• _AVAILABLE DATA_
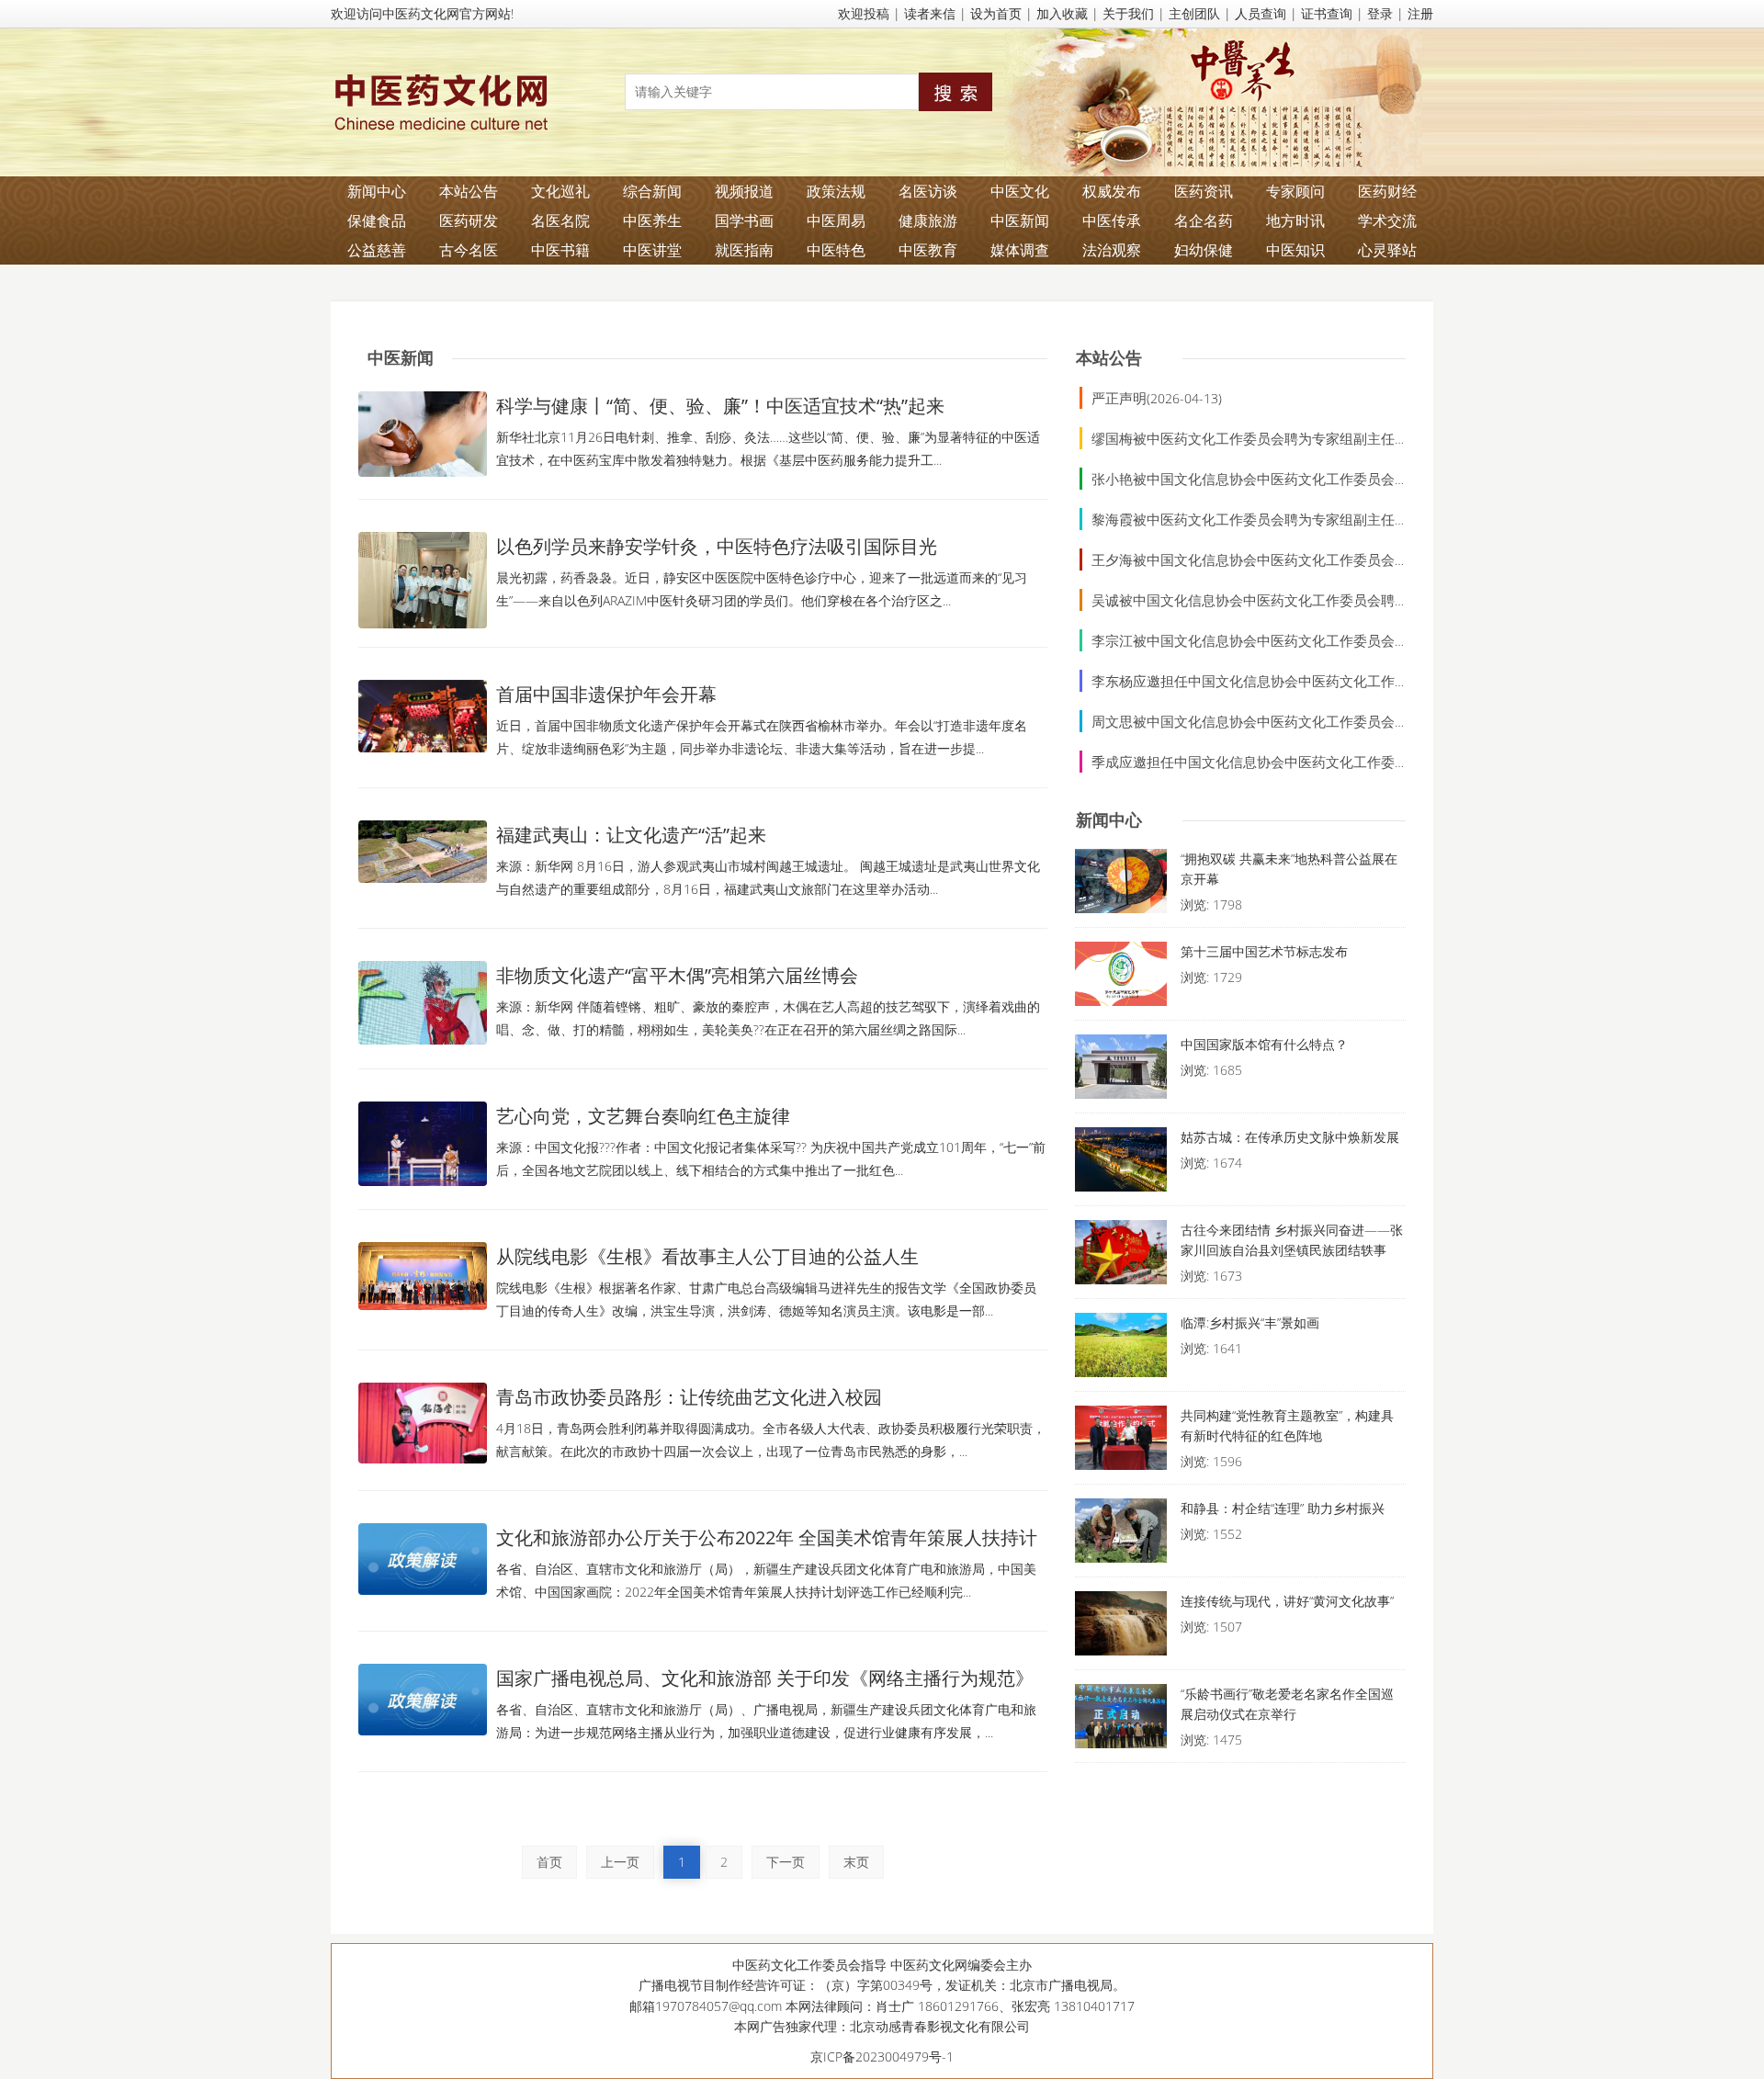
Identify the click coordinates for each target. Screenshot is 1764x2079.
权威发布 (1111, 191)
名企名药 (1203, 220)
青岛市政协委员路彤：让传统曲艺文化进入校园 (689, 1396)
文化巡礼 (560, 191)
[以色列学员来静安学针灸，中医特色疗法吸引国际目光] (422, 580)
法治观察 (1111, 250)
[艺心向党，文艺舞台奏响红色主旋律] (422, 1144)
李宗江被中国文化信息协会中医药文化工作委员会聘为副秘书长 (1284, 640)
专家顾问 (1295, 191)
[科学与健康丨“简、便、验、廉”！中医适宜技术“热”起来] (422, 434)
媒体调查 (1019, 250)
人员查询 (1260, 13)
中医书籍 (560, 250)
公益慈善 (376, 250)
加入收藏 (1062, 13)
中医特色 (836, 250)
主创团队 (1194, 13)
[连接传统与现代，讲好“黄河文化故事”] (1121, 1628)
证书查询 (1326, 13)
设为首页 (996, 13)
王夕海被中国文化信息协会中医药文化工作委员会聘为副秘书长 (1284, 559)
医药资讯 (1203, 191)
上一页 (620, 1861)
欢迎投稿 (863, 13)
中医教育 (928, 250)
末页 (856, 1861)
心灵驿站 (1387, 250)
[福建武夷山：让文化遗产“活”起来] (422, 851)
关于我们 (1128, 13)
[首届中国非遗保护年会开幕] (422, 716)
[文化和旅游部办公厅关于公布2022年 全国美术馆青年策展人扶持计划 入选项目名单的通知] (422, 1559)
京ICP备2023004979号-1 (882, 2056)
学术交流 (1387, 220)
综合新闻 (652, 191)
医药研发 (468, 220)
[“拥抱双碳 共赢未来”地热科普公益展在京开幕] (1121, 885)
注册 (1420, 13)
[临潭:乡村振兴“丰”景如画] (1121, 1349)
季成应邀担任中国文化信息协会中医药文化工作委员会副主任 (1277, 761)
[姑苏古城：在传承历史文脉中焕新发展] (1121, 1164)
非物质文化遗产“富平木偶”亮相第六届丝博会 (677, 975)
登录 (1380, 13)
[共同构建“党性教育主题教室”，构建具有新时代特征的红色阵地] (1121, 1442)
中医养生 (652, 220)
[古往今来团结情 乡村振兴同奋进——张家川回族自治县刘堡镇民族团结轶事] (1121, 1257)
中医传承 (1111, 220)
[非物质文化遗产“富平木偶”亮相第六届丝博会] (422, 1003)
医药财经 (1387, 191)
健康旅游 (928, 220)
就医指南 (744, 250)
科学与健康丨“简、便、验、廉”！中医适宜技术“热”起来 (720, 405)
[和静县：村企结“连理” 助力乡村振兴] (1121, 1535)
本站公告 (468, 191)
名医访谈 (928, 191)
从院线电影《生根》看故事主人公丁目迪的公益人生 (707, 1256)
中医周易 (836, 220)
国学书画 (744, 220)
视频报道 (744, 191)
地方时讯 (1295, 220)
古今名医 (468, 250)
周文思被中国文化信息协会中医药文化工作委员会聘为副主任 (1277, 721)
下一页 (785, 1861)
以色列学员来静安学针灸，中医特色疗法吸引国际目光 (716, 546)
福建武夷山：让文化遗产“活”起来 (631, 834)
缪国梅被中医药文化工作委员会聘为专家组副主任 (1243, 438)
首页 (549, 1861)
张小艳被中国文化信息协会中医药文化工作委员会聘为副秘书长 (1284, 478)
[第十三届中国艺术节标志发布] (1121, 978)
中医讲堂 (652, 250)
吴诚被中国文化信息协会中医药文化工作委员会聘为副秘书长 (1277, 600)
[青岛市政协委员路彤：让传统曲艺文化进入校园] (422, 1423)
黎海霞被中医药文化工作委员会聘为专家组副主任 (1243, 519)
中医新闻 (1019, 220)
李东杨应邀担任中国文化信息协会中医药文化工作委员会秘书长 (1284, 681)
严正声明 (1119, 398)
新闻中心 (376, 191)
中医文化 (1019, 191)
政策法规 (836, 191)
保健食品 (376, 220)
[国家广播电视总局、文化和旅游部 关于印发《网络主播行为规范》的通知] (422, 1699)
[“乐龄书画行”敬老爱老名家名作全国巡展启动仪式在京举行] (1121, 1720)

• _ACTION ITEM_
A single number is the answer here: the count of lines in the material above holding the string "以色列学员来静安学针灸".

• _RESPONSE BELOW_
2